RubyMine is a powerful Ruby IDE implemented in Java by JetBrains. In addition to simple project editing and SCM integration, it offers fantastic code assist and completion, built-in web server management and testing tools and a great debugger that will save you time.
Unfortunately, out-of-the-box, Radiant CMS does not match the criteria that RubyMine uses for recognizing a Ruby on Rails project, and for this reason, all of the debugging options seem to be missing in general.
I will address how to prepare your installation to be recognized as a Ruby on Rails application and how to launch the debugger. I will not address how debuggers work, as I believe RubyMine has great help files.

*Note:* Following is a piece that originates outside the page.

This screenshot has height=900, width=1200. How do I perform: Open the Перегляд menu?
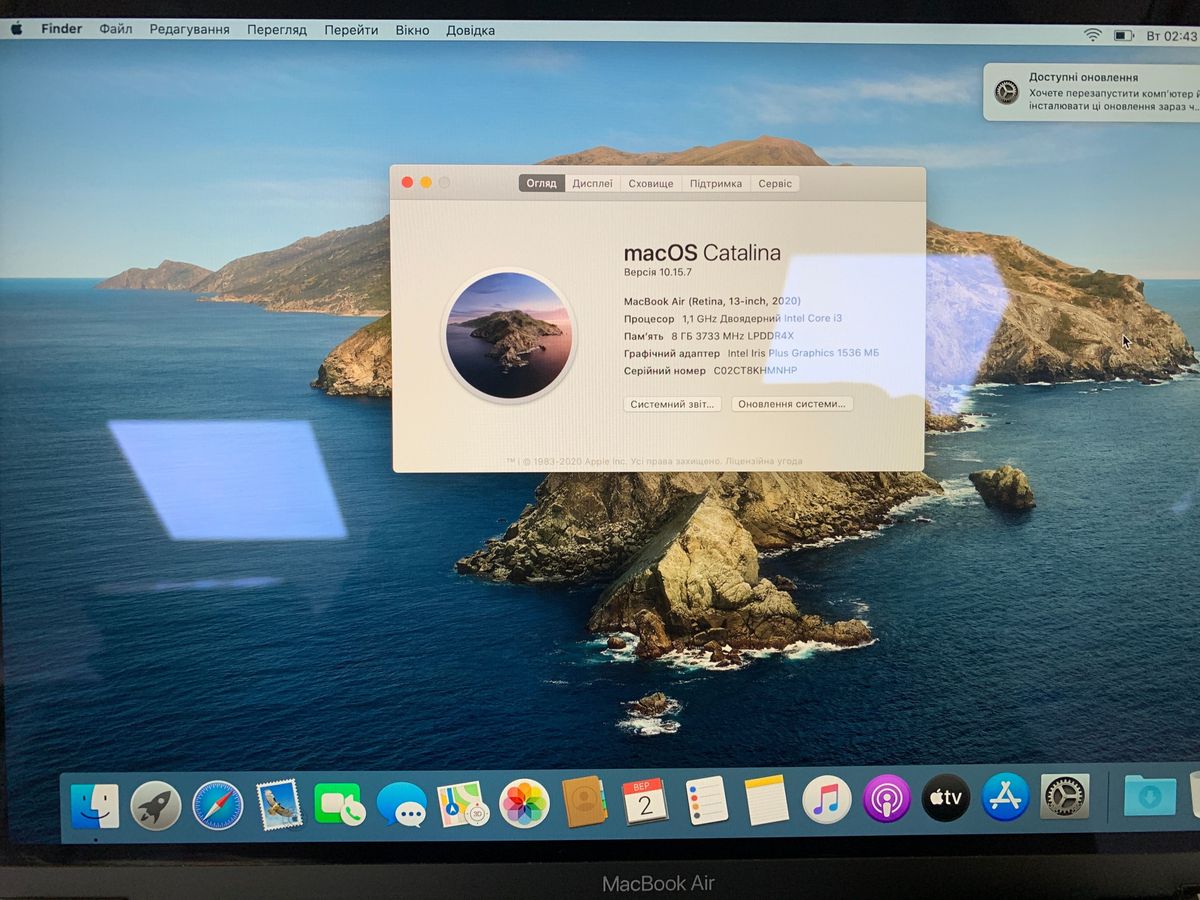pos(277,30)
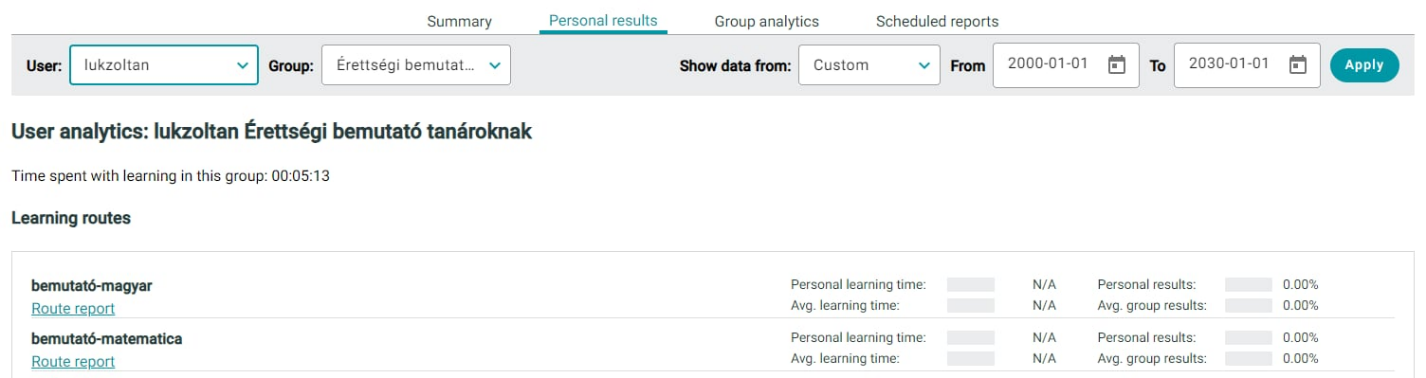Screen dimensions: 1426x378
Task: Open the Scheduled reports tab
Action: pos(937,21)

Assuming you’ve already installed radiant, generate a new app.
You should have a file structure that looks like:
CHANGELOG CONTRIBUTORS INSTALL LICENSE README Rakefile config db log public script vendor
You’re almost there! RubyMine looks for three characteristics before deciding something is rails. The existence of config/boot.rb, db/migrate/ and app/. A standard radiant install comes with two of these, all we have to do is make the last one.
cd footest mkdir app/
If you’re using subversion to manage your project, there is no reason to commit this app directory back to the repository, as it’s just for local testing. You can set the ignore property on it.
svn propedit svn:ignore ./app
At this point, your radiant app should be ready to go!
First of all, if you’ve ever opened your project in RubyMine before, you may need to delete the .idea folder in your project in order to get RubyMine to rescan it.
A server should now be launched at http://localhost:3000. If you head over to this in your web browser, you’ll be using your app through the debugger. For more information about RubyMine’s debugger, see their Online Help
In code edit mode, there is a narrow channel to the left of your code. If you click in there beside any line of code, you should see a red dot appear. This is a “break point”. It is a place where your code will pause when running in debug mode. Once you hit a break point, you can begin to move through your code step-by-step, and view the state of your application at every step!